Brief: Go through the lines below and retype each one exactly.

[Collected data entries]
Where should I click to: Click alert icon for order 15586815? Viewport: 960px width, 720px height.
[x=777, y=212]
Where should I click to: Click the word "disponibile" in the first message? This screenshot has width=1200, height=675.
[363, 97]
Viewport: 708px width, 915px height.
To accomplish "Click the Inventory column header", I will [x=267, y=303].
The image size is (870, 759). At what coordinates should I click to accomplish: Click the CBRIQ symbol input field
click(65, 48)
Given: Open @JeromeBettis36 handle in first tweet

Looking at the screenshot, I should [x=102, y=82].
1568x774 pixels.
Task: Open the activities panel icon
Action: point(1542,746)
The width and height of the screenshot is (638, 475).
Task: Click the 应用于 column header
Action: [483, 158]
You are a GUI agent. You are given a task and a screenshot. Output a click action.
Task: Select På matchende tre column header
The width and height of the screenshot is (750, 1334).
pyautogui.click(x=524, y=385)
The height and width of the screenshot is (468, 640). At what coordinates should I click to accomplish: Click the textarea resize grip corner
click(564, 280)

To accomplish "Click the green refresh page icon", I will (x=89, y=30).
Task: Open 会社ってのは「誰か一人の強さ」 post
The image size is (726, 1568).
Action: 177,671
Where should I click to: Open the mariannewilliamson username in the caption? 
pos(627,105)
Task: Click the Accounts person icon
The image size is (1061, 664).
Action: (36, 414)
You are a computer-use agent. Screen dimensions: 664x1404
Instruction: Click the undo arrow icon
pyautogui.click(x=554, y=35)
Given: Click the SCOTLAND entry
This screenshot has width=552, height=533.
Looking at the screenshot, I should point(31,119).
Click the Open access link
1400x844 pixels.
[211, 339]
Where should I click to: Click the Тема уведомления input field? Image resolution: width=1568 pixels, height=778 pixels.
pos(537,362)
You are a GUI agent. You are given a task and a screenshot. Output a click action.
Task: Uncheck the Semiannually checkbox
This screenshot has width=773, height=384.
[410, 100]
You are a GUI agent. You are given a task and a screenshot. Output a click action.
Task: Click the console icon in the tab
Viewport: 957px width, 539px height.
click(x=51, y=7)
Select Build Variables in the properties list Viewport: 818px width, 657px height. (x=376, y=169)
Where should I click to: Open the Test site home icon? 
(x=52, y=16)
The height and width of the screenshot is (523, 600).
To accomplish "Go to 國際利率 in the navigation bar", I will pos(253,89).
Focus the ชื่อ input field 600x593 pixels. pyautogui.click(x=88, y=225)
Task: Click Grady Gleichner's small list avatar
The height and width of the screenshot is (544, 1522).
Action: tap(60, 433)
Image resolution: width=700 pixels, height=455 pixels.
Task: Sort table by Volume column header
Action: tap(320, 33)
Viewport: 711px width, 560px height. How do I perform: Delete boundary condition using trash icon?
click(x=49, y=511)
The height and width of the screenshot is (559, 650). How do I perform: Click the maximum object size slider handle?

Answer section:
Where should I click to: Click alert icon for order 15586815? Viewport: 960px width, 720px height.
[x=777, y=212]
Where should I click to: Click the word "disponibile" in the first message? This screenshot has width=1200, height=675.
[363, 97]
Viewport: 708px width, 915px height.
To accomplish "Click the Inventory column header", I will [x=267, y=303].
The image size is (870, 759). At what coordinates should I click to accomplish: Click the CBRIQ symbol input field
click(65, 48)
Given: Open @JeromeBettis36 handle in first tweet

Looking at the screenshot, I should [x=102, y=82].
1568x774 pixels.
Task: Open the activities panel icon
Action: point(1542,746)
The width and height of the screenshot is (638, 475).
Task: Click the 应用于 column header
Action: [483, 158]
You are a GUI agent. You are given a task and a screenshot. Output a click action.
Task: Select På matchende tre column header
The width and height of the screenshot is (750, 1334).
pyautogui.click(x=524, y=385)
The height and width of the screenshot is (468, 640). At what coordinates should I click to accomplish: Click the textarea resize grip corner
click(564, 280)

To accomplish "Click the green refresh page icon", I will (x=89, y=30).
Task: Open 会社ってのは「誰か一人の強さ」 post
The image size is (726, 1568).
Action: 177,671
Where should I click to: Open the mariannewilliamson username in the caption? 
pos(627,105)
Task: Click the Accounts person icon
The image size is (1061, 664).
Action: (36, 414)
You are a computer-use agent. Screen dimensions: 664x1404
Instruction: Click the undo arrow icon
pyautogui.click(x=554, y=35)
Given: Click the SCOTLAND entry
This screenshot has width=552, height=533.
Looking at the screenshot, I should point(31,119).
Click the Open access link
1400x844 pixels.
[211, 339]
Where should I click to: Click the Тема уведомления input field? Image resolution: width=1568 pixels, height=778 pixels.
pos(537,362)
You are a GUI agent. You are given a task and a screenshot. Output a click action.
Task: Uncheck the Semiannually checkbox
This screenshot has width=773, height=384.
[410, 100]
You are a GUI agent. You are given a task and a screenshot. Output a click action.
Task: Click the console icon in the tab
Viewport: 957px width, 539px height.
click(x=51, y=7)
Select Build Variables in the properties list Viewport: 818px width, 657px height. (x=376, y=169)
Where should I click to: Open the Test site home icon? 
(x=52, y=16)
The height and width of the screenshot is (523, 600).
To accomplish "Go to 國際利率 in the navigation bar", I will pos(253,89).
Focus the ชื่อ input field 600x593 pixels. pyautogui.click(x=88, y=225)
Task: Click Grady Gleichner's small list avatar
The height and width of the screenshot is (544, 1522).
Action: tap(60, 433)
Image resolution: width=700 pixels, height=455 pixels.
Task: Sort table by Volume column header
Action: tap(320, 33)
Viewport: 711px width, 560px height. How do I perform: Delete boundary condition using trash icon?
click(x=49, y=511)
The height and width of the screenshot is (559, 650). How do I perform: Click the maximum object size slider handle?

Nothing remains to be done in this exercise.